Talvez seja mesmo “Poetria”, o poema que melhor fotografe a nudez da poesia de Lau, essa simplicidade que se limita com a lâmina de uma adaga: sua intestinação, sua fluidez fingida: “poema é face descoberta∕ de tudo que pulsa∕ poema é atitude permanente∕ em tudo que passa∕ (que massa)”. “Descoberta” e “atitude”; “tudo que pulsa”; “tudo que passa”. As imagens do pássaro, das asas, do rio, as imagens do homem na sua dimensão frágil, como um “persomargem”, ou como um incomodado frente ao tempo. “Fragmentes” acentua esse voltar-se para a dimensão do tempo que passa, irrevogavelmente, sem que a vida∕ devolva nenhum∕ dos pedaços”. Eis a experiência do corte com que a lâmina dessa adaga de palavras cinge o mais desprotegido olhar.

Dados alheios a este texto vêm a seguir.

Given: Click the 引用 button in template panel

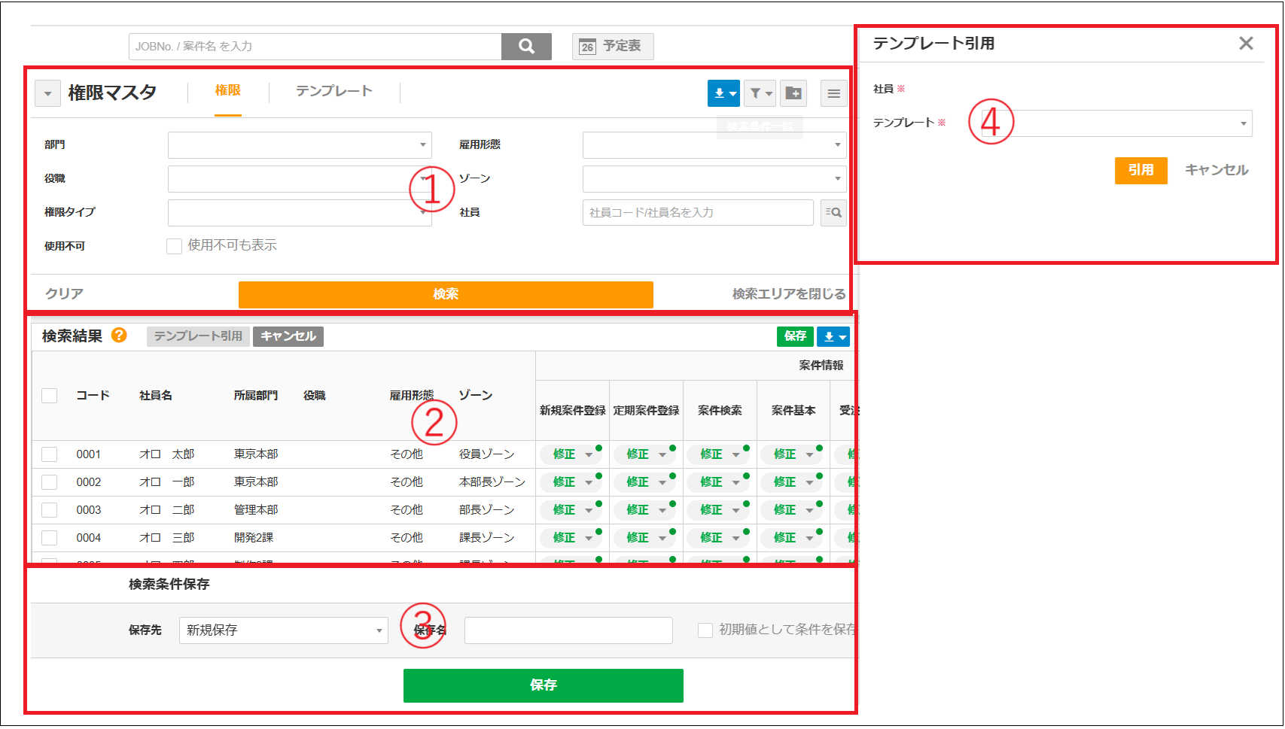Looking at the screenshot, I should (x=1140, y=171).
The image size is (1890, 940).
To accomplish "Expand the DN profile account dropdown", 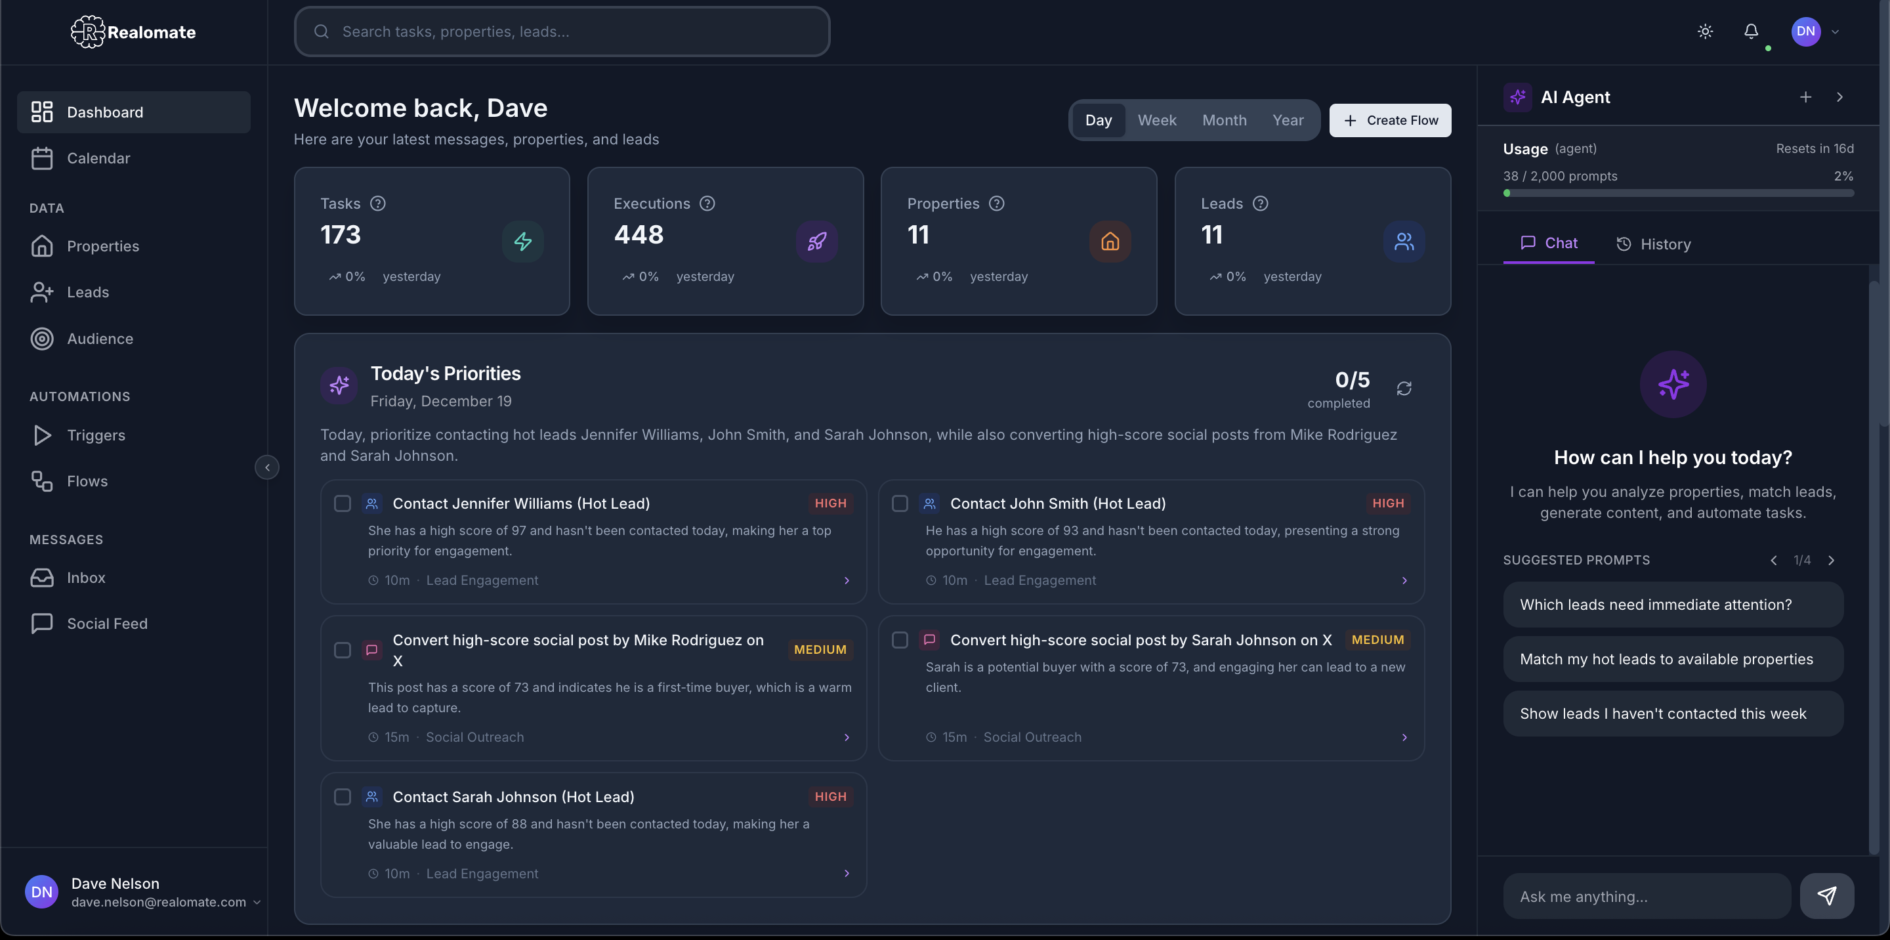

As imagens da natureza na poesia de Lau Siqueira assumem uma dimensão cósmica, como um signo que condensa no átomo do poema um elétron que pulsa, que constrói pela pulsão entre olhar e objeto uma relação magnética e anterior ao tempo. Quero com isto afirmar que sua poesia penetra os objetos extraindo deles a dimensão de um mundo ainda não visto. Refiro-me aqui a esse viés de sua poesia que não se aliena do mundo e que o revela naquilo que tem de desafiador: sua carga tensa que abole qualquer beleza imposta pela convenção. Em “quarta capa”, os versos remetem para essa tensão: “O poeta ∕ é o que busca na palavra ∕ a dimensão do átomo. ∕ O silêncio extremo ∕ por detrás de cada fato”. A natureza, com seus pássaros, rios e árvores, na poesia de Lau Siqueira, como em “rio jaguaribe”, “tese de machado”, “clorofila”, “curicacas”, “alfabélico”, “a natureza do espetáculo”, para citar alguns, se fazem dessa percepção ruidosa do sujeito, que adentra o mundo com a imagem da natureza como filtro, para revelar para nós algo que somente a poesia, na sua visão íntima das coisas, pode dizer na garganta do poema tudo aquilo que represa, tudo aquilo que não pode ser dito. Veja-se o “concerto para cordas vocais”:
a garganta
é a represa
de tudo
que não pode
ser
d
i
t
o
exceto pelas multidões do incontido
Charles Baudelaire, em “O pintor da vida moderna”, ao falar sobre a natureza como o lugar da imitação do Belo, revela que tudo que é “belo e nobre é o resultado da razão e do cálculo. O crime, cujo gosto o animal humano adquiriu no ventre de sua mãe, é de origem natural.” Mas tudo, acrescenta o poeta, esse mal primitivo e esse belo construído que humaniza o animal que nos habita, revela-se como arte. Assim leio os poemas de Poesia sem Pele, de Lau Siqueira, como desenhos atentos desse olhar que entrevê na natureza primitiva das coisas a poesia como o dado de utopia, que revela no animal de tudo o humano que vocifera ou que eterniza aquilo que ainda espera. Seu “teoria literária” nos antecipa já essa via de descoberta:
das águas turvas
nascerá o que não brota
nos jardins e nos prados
onde a vida punga
como equação do silêncio
A poesia de Lau é assim: lâmina de folha a cortar na palavra sua presença aguda de existência volátil: um “ponto google”, o cerne de um palimpsesto de descobertas no corpo do poema:
todo esplendor
é nada
o que encanta
são as
invisibilidades
Deixo ao leitor a descoberta desta poesia, que se deseja nua sem desespero de olhares.